Boyin Zhang's Homepage

Introduction

Game, Coding and Research. Mostly play Pokemon(from GEN1 to GEN8), Dota2(former Divine player), PUBG(TPP rank 3%), Civilization, HOI4, Europa Universalis IV and nearly all simulation or strategy games!

More details regarding to recent projects and internships will be updated by March 2019.

My Projects

Research Projects

This was my senior thesis project supervised by Professor Svetlana Lazebnik, which was focusing on applying the state-of-art object detection algorithm SSD(Single-Shot-Detection) to solve the object detection problems on high resolution images. The first version of this model was using the sliding window method combining with SSD prediction model to do the detection, NMS(non-maximum suppression) algorithm was used to remove the replicate detection. The advanced version was using the AZ-net(adjacency and zoom in net) to reduce the number of detections by SSD, which accelerate the detection processes by the model. The final version of this project gives much better detection result on high resolution images than previous methods.

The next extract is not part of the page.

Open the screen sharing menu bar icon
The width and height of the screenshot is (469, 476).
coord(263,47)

This research project was more about thinking. I worked with my friend Dajun Xu and PhD student Long Pham, supervised by Professor Kevin Chang. In the first period of this project, I came up with the idea of the BitMap(using the grid system to get the embedding of a webpage). Then I implemented the part of constructing the BitMap according to the data that Dajun got. Then I also wrote the scirpt for training using the Deep Learning framework Tensorflow. The thing that we still do not finish is the dataset(usually for the model to train, we need at least thousand of labeled data).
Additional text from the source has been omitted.